Les causes des blocages : entre financements insuffisants et dysfonctionnements

Le diagnostic révèle que 42 projets bloqués souffrent de difficultés financières, notamment des défauts de financement, des retards de paiement ou des insuffisances de crédits d’investissement. D’autres sont entravés par des contraintes techniques, des contentieux juridiques ou l’absence de modèles d’exploitation adaptés.

Ousmane Sonko a souligné « la situation paradoxale » de certaines infrastructures achevées mais jamais exploitées, parfois depuis plusieurs années. Selon lui, ces blocages résultent souvent d’un manque de coordination entre les acteurs, d’une réception définitive non finalisée ou d’une inadéquation avec les besoins réels.

Des mesures concrètes pour accélérer la relance

Face à cette situation, le chef du gouvernement a annoncé la création immédiate d’une task force interministérielle, placée sous sa présidence. Cette structure aura pour mission de :

  • Assurer un suivi hebdomadaire des projets et actifs concernés.
  • Proposer des solutions pour la finalisation des chantiers et la définition de modèles de gestion viables.
  • Développer des stratégies de recyclage et de valorisation des actifs publics.
  • Produire, d’ici au 30 juin 2026, une feuille de route opérationnelle pour la mise en service ou l’exploitation de ces infrastructures.

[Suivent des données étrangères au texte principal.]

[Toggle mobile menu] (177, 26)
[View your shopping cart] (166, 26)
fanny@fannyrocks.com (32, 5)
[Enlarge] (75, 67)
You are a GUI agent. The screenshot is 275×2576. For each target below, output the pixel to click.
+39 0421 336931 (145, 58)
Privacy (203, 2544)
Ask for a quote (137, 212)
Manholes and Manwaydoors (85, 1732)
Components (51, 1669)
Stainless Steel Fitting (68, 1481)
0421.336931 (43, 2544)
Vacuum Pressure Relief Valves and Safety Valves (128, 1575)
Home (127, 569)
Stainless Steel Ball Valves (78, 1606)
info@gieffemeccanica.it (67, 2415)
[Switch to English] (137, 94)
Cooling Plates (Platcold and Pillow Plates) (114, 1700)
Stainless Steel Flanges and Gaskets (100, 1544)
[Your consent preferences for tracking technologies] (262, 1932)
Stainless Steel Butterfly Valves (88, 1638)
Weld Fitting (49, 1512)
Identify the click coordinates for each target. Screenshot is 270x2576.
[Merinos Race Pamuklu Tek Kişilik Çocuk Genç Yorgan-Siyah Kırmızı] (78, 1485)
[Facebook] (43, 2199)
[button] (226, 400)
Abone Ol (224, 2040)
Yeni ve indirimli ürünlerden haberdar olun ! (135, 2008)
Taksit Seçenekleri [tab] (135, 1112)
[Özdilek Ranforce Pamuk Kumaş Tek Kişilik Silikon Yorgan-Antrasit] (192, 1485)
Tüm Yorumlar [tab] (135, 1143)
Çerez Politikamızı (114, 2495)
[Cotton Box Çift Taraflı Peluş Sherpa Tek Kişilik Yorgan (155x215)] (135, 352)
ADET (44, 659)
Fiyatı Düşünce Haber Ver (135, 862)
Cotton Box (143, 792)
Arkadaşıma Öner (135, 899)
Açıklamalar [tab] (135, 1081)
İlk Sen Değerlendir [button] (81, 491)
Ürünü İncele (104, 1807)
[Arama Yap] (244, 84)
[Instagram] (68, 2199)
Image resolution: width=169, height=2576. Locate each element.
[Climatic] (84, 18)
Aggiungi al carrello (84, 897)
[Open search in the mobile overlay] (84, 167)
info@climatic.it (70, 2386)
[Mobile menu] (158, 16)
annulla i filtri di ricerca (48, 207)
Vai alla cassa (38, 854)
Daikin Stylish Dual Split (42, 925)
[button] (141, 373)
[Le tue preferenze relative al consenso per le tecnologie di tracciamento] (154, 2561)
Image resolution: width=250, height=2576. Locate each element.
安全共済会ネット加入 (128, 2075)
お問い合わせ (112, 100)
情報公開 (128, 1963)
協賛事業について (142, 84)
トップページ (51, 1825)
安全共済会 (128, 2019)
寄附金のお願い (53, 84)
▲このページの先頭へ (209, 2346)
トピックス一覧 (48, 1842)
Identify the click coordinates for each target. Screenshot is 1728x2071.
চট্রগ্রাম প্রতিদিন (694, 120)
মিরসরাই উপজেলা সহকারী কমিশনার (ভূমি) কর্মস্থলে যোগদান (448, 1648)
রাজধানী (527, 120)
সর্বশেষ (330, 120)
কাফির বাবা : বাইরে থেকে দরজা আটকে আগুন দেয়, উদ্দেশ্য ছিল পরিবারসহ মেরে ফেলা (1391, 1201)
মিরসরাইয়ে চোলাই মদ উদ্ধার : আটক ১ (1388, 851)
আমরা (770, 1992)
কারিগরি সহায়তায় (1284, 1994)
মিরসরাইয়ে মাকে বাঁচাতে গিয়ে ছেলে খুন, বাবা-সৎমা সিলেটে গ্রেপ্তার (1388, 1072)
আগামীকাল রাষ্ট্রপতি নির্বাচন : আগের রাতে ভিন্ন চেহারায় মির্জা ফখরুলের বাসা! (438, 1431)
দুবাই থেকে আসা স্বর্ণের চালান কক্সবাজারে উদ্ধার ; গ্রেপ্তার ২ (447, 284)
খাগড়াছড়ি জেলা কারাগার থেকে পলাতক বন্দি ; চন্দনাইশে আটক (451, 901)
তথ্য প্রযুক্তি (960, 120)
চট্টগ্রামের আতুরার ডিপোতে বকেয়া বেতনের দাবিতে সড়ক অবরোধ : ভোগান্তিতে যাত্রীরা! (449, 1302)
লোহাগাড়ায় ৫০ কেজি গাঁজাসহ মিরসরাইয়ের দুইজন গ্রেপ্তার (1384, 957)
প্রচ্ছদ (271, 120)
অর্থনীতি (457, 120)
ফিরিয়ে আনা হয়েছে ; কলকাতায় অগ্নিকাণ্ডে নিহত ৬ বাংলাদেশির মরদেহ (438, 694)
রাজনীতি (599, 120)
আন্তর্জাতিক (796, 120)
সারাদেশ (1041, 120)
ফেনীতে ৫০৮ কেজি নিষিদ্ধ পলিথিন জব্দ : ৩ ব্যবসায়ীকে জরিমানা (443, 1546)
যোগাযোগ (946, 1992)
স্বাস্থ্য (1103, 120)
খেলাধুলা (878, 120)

Les projets prioritaires ciblés par le gouvernement

Parmi les infrastructures emblématiques retenues, on retrouve :

  • Les infrastructures portuaires et maritimes (Foundiougne, Soumbédioune, Ndangane).
  • Les Maisons de la Jeunesse et de la Citoyenneté dans plusieurs régions.
  • Les fermes villageoises Naatangué ANIDA et les agropoles de Mpal, Adéane, Dioulacoulon et Mbellacadiao.
  • Des grands chantiers stratégiques comme l’Université du Sine-Saloum, les 45 Espaces Numériques Ouverts (ENO), les aéroports régionaux de Saint-Louis, Matam et Kolda, ou encore le Mémorial du Bateau Le Joola.

Le gouvernement mise également sur les partenariats public-privé pour optimiser l’exploitation de plusieurs infrastructures, notamment les stades nationaux, les parcs et réserves naturelles, ainsi que certains actifs immobiliers de l’État.

Cette opération de recensement et de rationalisation vise à renforcer l’efficacité de l’investissement public, réduire les actifs dormants et améliorer la rentabilité des infrastructures financées par l’État.